Homefront comes home on Blu-ray with a transfer that skillfully replicates the color palette of the at times gritty and at other times tranquil image by cinematographer Theo van de Sande. Whether it's the nighttime scenes bathed in the neon lights of police sirens or the daytime scenes set among the shimmering rays of golden sunlight peeking through the foliage of the bayou, scene after scene pops with depth and rich colors. Picture quality is consistently as sharp as Jason Statham's stubble, with excellent contrast and no sign of artificial manipulation. The accompanying Dolby TrueHD 5.1 soundtrack is equally punchy — with gunshots, explosions and composer Mark Isham's moody, thrill-a-minute score registering loud and clear — although the dynamic range separating the film's dialog and its action tends to lean on the wide side.

The Blu-ray release includes a DVD copy of the film, as well as a smattering of HD special features, totaling a meager twelve minutes. These include two very brief featurettes, originally produced to coincide with the film's theatrical release — titled Standoff and Gator — which feature scenes from the film, accompanied by soundbites of Stallone, Fleder, Statham and Franco talking about its storyline and the character of Gator. There are also eight minutes worth of deleted scenes (four in total), consisting primarily of additional conversations between Broker and his daughter.
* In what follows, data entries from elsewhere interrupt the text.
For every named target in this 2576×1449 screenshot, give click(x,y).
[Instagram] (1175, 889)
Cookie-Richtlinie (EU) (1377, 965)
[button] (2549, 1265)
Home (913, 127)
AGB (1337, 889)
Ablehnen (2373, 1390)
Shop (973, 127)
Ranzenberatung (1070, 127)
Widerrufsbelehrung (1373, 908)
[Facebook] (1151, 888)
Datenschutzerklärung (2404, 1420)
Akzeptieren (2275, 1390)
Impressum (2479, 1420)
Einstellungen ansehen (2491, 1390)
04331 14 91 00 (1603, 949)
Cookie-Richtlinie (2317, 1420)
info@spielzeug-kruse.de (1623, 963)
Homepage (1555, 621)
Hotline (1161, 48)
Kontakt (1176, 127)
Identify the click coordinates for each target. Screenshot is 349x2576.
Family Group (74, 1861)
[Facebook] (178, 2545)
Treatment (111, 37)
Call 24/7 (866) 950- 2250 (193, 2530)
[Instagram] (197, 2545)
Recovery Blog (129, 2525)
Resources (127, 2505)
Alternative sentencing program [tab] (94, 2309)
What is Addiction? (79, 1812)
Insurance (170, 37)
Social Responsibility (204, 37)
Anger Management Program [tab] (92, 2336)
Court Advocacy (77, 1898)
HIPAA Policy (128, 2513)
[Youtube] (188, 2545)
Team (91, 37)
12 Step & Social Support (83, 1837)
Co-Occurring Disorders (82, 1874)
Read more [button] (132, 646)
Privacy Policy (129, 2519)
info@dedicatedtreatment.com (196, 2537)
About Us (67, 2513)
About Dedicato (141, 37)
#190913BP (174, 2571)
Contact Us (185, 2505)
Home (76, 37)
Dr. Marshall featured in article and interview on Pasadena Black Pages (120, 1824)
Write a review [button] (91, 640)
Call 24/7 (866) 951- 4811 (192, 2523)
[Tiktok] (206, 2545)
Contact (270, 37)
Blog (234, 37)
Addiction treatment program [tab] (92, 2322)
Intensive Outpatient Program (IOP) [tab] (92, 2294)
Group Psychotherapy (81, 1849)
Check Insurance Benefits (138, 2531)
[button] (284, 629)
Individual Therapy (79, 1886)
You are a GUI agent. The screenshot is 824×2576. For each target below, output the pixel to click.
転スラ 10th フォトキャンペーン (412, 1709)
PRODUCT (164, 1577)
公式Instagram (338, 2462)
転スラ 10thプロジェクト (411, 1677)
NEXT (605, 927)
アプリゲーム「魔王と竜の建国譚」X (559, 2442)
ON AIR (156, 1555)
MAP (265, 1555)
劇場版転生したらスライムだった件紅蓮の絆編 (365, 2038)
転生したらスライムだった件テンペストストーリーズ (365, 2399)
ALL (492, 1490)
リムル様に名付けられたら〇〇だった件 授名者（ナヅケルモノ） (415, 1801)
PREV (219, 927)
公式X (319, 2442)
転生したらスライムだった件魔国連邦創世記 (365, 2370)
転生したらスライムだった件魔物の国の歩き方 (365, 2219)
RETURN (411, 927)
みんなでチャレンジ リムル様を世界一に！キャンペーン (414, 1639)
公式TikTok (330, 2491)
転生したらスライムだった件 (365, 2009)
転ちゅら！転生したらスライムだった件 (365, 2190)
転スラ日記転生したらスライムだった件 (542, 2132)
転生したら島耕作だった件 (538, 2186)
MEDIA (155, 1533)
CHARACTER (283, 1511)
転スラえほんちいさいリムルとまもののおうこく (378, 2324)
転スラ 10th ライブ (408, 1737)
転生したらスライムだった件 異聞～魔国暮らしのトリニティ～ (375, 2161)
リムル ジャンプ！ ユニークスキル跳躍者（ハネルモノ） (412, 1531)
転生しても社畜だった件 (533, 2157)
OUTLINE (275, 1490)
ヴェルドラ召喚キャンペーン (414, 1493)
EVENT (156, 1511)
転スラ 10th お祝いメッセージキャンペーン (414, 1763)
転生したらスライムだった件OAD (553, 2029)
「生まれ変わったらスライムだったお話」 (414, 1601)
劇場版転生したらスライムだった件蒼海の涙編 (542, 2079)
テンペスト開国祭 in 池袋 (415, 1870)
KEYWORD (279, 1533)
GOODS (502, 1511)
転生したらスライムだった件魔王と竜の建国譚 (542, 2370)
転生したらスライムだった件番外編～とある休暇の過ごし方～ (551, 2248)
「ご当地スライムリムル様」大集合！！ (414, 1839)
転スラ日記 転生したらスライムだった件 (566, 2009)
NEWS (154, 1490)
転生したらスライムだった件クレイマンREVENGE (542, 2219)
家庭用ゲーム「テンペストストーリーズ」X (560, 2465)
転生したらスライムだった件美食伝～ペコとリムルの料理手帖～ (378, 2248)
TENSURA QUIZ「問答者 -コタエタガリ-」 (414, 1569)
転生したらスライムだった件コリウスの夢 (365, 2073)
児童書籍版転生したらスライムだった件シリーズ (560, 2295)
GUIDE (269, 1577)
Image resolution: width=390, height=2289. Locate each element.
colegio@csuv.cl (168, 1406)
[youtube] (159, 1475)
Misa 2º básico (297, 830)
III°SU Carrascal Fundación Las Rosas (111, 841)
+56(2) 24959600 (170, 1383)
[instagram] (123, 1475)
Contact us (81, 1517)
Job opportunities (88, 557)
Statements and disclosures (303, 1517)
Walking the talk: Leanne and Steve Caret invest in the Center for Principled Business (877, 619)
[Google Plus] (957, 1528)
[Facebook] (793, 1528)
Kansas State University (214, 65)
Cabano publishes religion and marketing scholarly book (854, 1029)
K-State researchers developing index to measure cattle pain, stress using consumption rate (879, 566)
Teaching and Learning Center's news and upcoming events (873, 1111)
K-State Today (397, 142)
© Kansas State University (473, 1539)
The most notable (and worthwhile) of these is an extended ending, featuring a few extra minutes set after the film's original theatrical conclusion, which closes the film on more of a tender note.


Homefront is fronted by a stellar cast, and though it may lack the firepower to truly set it apart it from the competition, it's still an entertaining action romp that should please those moviegoers looking for a big screen brawl in a backwater bayou — especially if they also happen to be fans of the Phil Broker books. But although the Blu-ray release features an explosive A/V presentation, the special features (save for the extended ending) leave something to be desired, making Homefront on Blu-ray one you should try before you buy.

Disc Breakdown
The Film  —  ★★★
Audio/Visual Fidelity  —  ★★★★½
Special Features  —  ★★




* Reviewer's note: Portions of this Blu-ray review were adapted from my original review of the theatrical release, published on November 25th, 2013.